Which lines of the listing hold the string "target"? Copy those lines.

Input material -
══════════════════════════════

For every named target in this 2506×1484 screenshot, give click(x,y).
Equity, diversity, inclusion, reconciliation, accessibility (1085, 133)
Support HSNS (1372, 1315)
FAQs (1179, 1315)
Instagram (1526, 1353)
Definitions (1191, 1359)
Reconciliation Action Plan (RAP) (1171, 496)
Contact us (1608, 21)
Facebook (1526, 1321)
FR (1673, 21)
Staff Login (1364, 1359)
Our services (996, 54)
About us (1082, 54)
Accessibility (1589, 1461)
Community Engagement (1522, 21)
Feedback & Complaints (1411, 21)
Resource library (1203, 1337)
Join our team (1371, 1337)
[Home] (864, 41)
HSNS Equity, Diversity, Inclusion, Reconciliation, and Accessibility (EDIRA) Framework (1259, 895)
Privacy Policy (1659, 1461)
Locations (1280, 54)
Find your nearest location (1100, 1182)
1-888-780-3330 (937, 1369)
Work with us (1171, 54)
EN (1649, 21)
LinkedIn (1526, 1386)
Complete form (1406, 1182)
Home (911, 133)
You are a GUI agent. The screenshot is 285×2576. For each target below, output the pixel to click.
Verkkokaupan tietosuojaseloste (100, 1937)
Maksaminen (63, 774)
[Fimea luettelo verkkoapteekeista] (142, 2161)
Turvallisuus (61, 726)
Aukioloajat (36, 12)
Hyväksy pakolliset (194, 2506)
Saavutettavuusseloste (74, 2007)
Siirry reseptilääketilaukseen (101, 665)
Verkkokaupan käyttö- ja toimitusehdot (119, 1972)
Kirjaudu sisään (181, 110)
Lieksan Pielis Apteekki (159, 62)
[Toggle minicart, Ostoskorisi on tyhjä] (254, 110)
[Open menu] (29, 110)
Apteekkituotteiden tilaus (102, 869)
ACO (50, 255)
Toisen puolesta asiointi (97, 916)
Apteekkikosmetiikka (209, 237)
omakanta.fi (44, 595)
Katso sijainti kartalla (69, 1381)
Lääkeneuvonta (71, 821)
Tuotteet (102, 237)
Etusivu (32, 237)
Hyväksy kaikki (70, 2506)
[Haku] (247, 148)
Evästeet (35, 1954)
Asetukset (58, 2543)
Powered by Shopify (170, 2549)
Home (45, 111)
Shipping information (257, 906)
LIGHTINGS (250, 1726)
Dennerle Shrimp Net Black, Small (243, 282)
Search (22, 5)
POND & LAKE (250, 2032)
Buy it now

══════════════════════════════

Response to this exercise -
For every named target in this 2506×1484 screenshot, give click(x,y).
You are a GUI agent. The screenshot is 285×2576. For each target below, output the pixel to click.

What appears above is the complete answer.